Lee la columna de nuestro investigador principal, Martín Tanaka, escrita para el diario El Comercio ► https://bit.ly/3iSwTAJ
Un país con instituciones frágiles, sin partidos que estructuren el sistema político, con políticos inexpertos, algunos oportunistas y otros excesivamente ideologizados (a la derecha y a la izquierda), que no representan de manera efectiva a una ciudadanía con altos niveles de movilización, pero fragmentada y sin liderazgos legitimados. Un país atravesado por la desconfianza y un generalizado sentido común antipolítico resulta difícilmente predecible y su dinámica depende en gran medida de las acciones y omisiones, de los aciertos y errores de los actores en el poder que pueden dar lugar a giros radicales y desenlaces inesperados.
Al inicio del miércoles 7, parecía que la oposición al entonces presidente Pedro Castillo no conseguiría los votos suficientes para declarar su vacancia de la presidencia; y que, de darse esta, Castillo podía denunciar la arbitrariedad del Congreso, el irrespeto a los llamados al diálogo de la Comisión de Alto Nivel de la OEA y continuar con su retórica de ser la víctima de un golpe parlamentario. Sin embargo, optó él mismo por perpetrar el golpe que denunciaba, sin contar con ningún respaldo legal o institucional, y terminó en el fracaso. Frente al desconcierto que genera la irracionalidad de Castillo, habría que recordar decisiones igual de irracionales, como las tomadas por Kuczynski con el fracasado indulto a Alberto Fujimori o el viaje de este último a Chile abandonando su refugio en Japón. Las conductas autodestructivas no son poco frecuentes en nuestra política.
Vacado Castillo por haber intentado un golpe de Estado flagrante, se dio la sucesión constitucional y la vicepresidenta Dina Boluarte asumió el poder. Si bien sabíamos que la encuesta de noviembre del Instituto de Estudios Peruanos (IEP) mostraba que en el escenario de una inhabilitación del presidente un 87% señalaba que debíamos tener elecciones generales, era claro que el Congreso no estaría dispuesto a implementar la reforma constitucional necesaria para hacerlo posible. Lo que cambió rápidamente el escenario ha sido la protesta en contra del Congreso y el pedido de elecciones generales inmediatas.
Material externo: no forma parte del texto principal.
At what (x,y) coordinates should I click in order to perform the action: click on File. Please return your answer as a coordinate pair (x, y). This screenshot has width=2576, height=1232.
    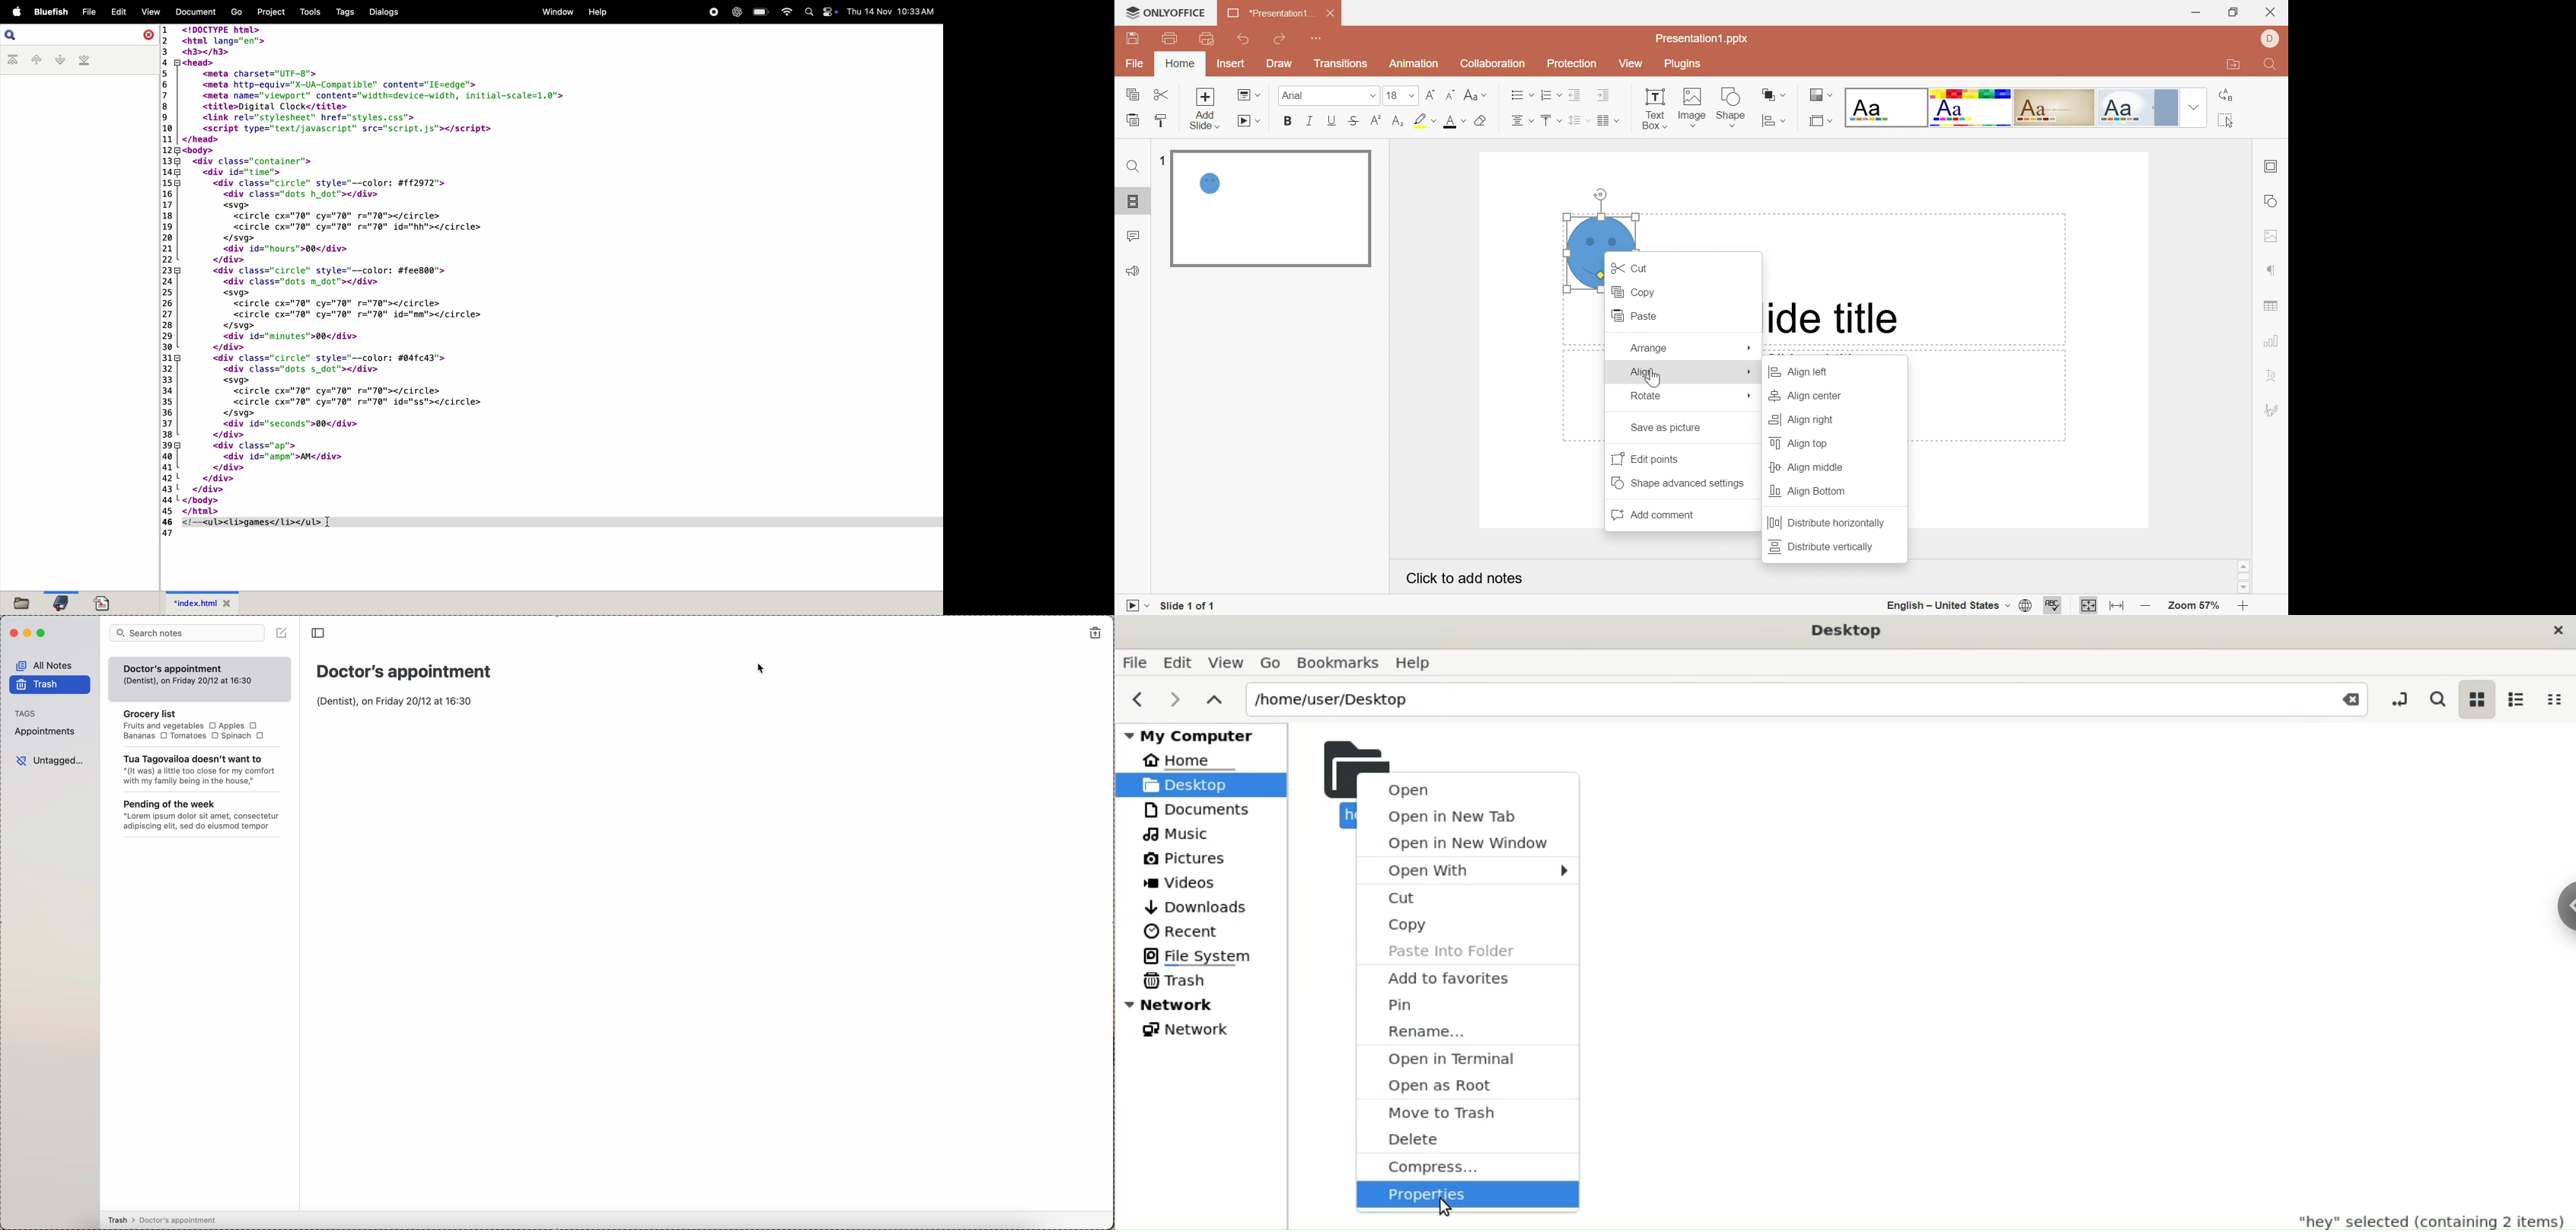
    Looking at the image, I should click on (1135, 661).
Sabíamos que la encuesta citada registraba una aprobación del 31% para Castillo, y que ella subía hasta un 40% en el sur y hasta un 43% en el oriente del país; mientras que la aprobación del Congreso llegaba apenas al 10%. No sabíamos si la manera en que se dieron las cosas activaría una ola de protestas, cosa que empezó a revelarse a lo largo del fin de semana. Una respuesta tardía del nuevo gobierno, poco política y excesivamente represiva, basada en visiones conspirativas, no hizo sino atizar las protestas, que lamentablemente han dejado hasta el momento de escribir estas líneas siete fallecidos. En ellas, además, no existe una conducción clara o un programa políticamente viable, sino que expresan un sentido antipolítico, radical y antisistema muy profundo en el que se entremezclan sentimientos genuinos de indignación de la ciudadanía con las agendas oportunistas de algunos cuantos. Todo lo cual hace extremadamente difícil plantear una agenda de diálogo para encauzar institucionalmente los conflictos.
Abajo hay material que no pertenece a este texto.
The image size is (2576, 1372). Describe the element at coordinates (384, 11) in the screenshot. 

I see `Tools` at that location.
La respuesta de la presidenta Boluarte ha sido plantearle al Congreso una reforma constitucional para recortar los mandatos originados en el 2021 y tener elecciones generales en abril del 2024. Aparentemente, los núcleos de manifestantes en las calles insistirán en una agenda de elecciones inmediatas; un planteamiento bastante reactivo, poco viable (pues asume que el Congreso implementará voluntariamente una reforma constitucional exprés) y políticamente contraproducente (ya que se trataría de un proceso vulnerable a objeciones, impugnaciones, y no permitiría implementar ninguna reforma que intente ayudar a romper el ciclo de inestabilidad iniciado en el 2016).
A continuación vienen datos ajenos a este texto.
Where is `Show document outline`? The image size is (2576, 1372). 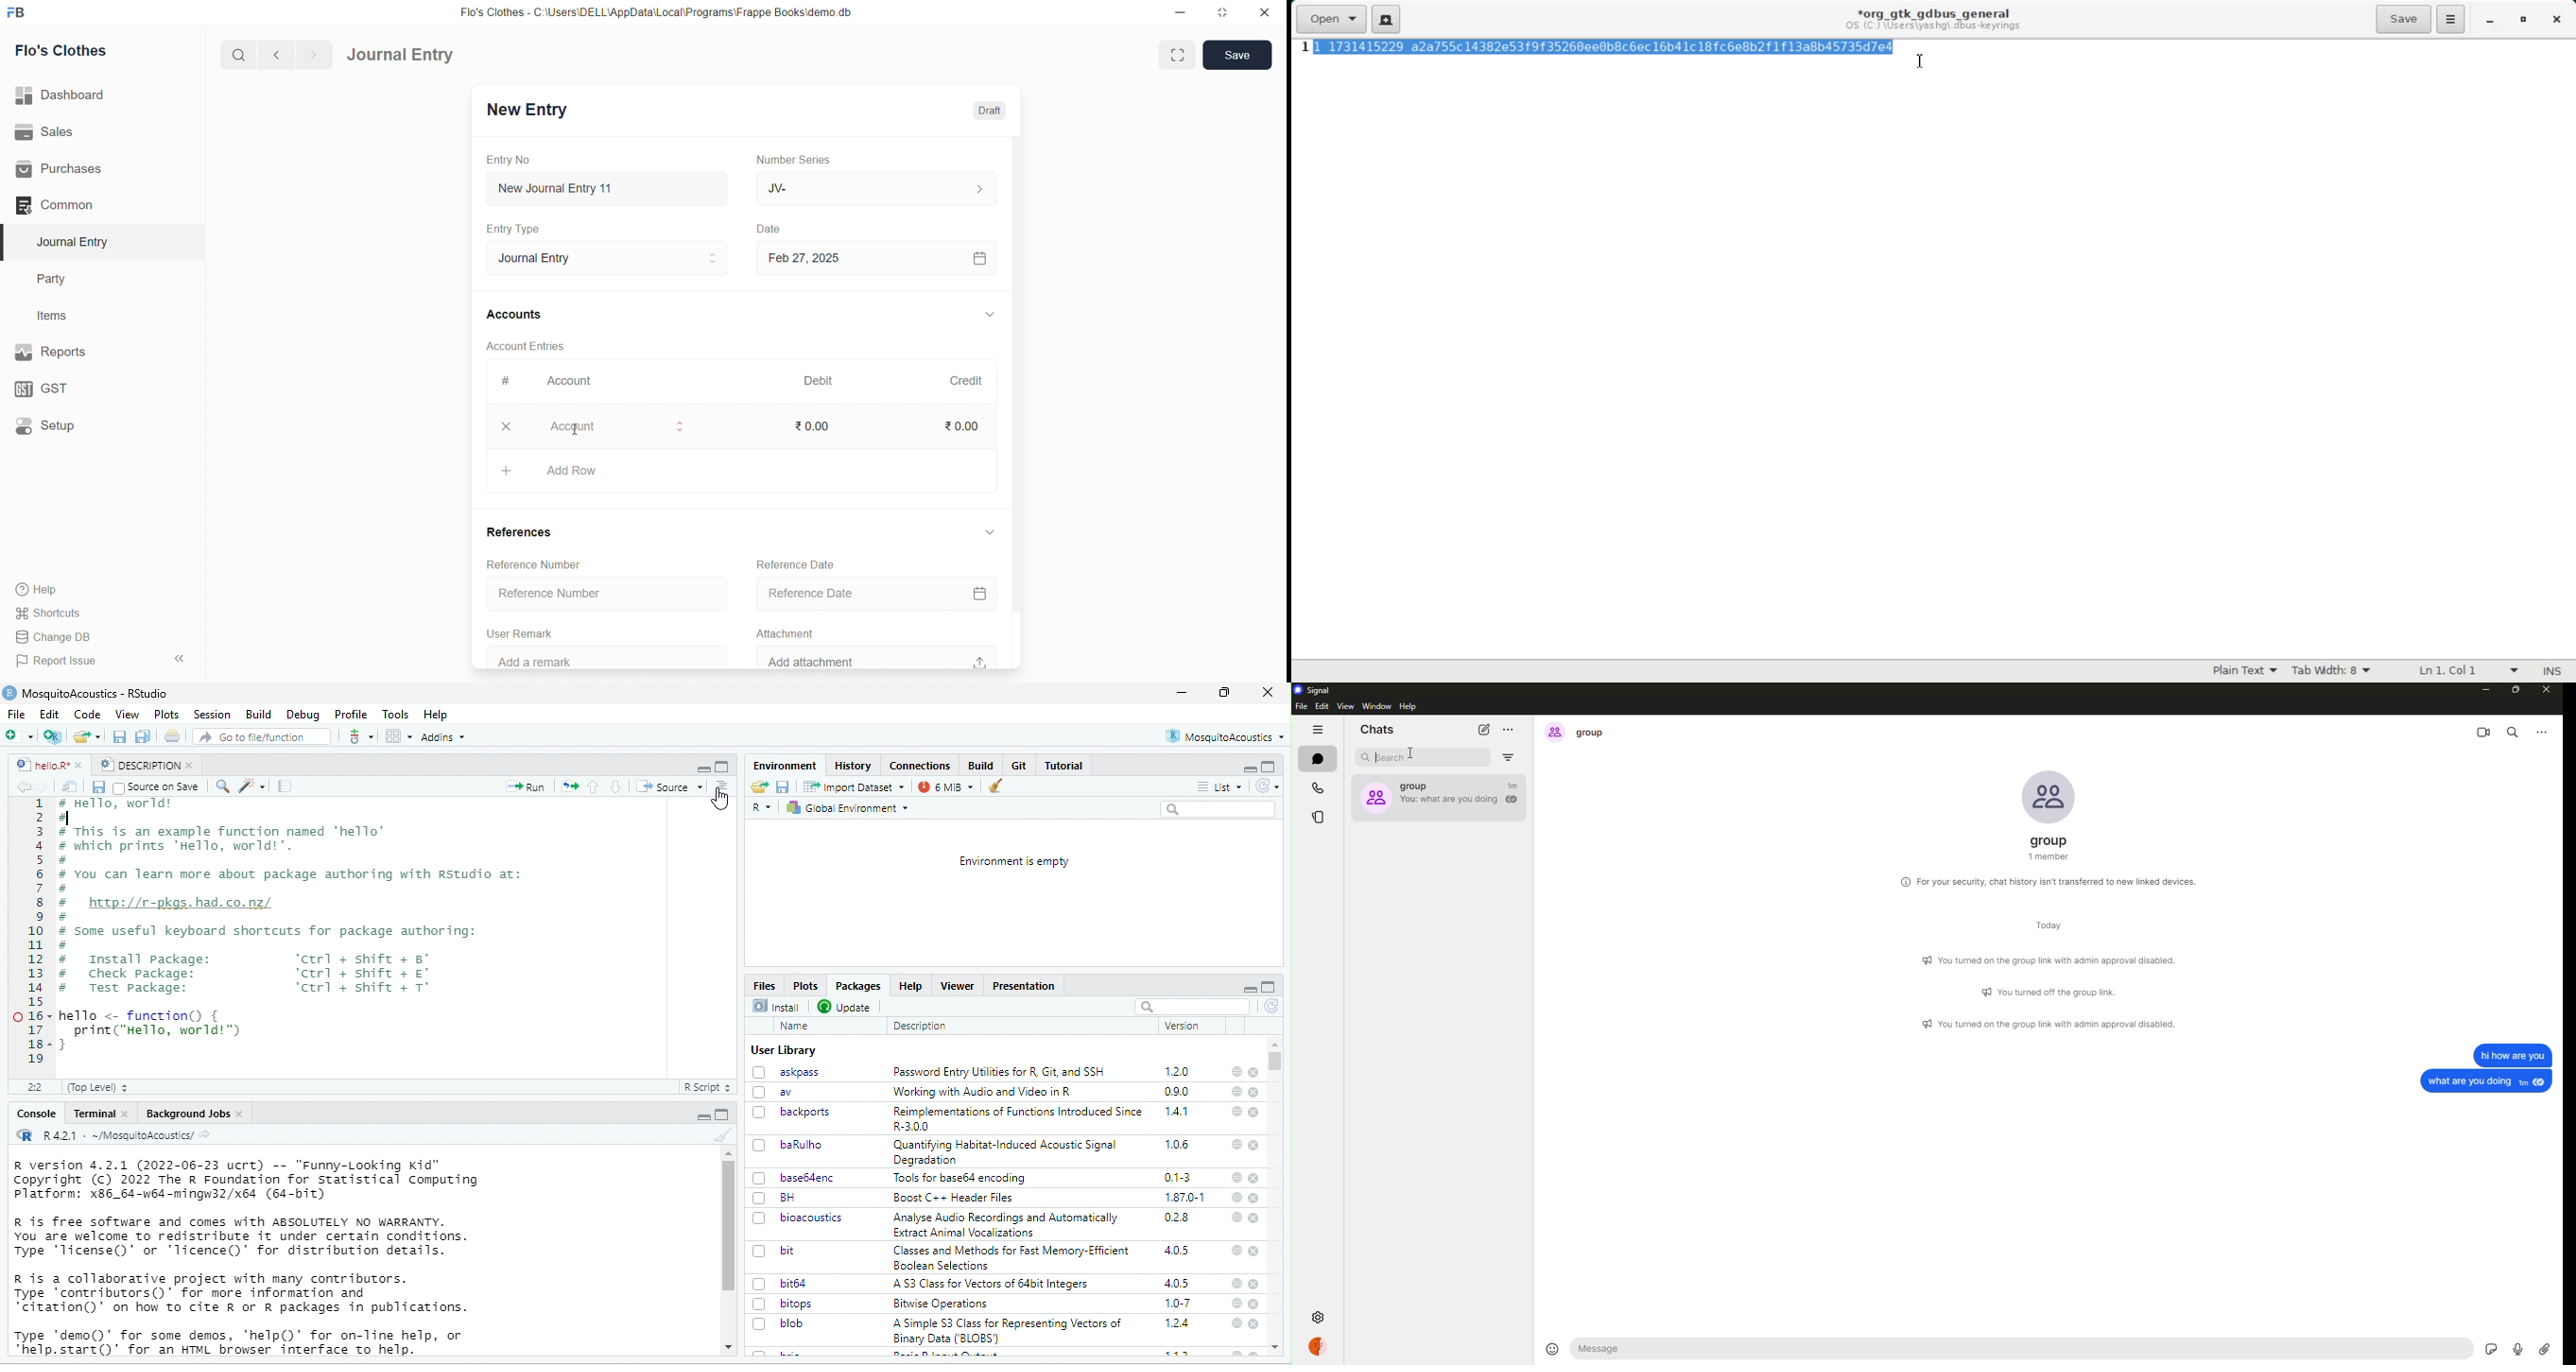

El drama es que estamos en la actualidad en una suerte de momento pre-hobbesiano: la pura confrontación. En un lado, un sector radicalizado presiona para imponer una salida inviable legal y constitucionalmente con crecientes niveles de violencia; en el otro, un gobierno débil y sin legitimidad sustantiva intenta reestablecer el orden público proponiendo un camino de salida sin dar mayores explicaciones, sin intentar convencer a la ciudadanía, mientras el poder que debería actuar e implementar la salida, el Congreso, aparece impasible en medio del descalabro.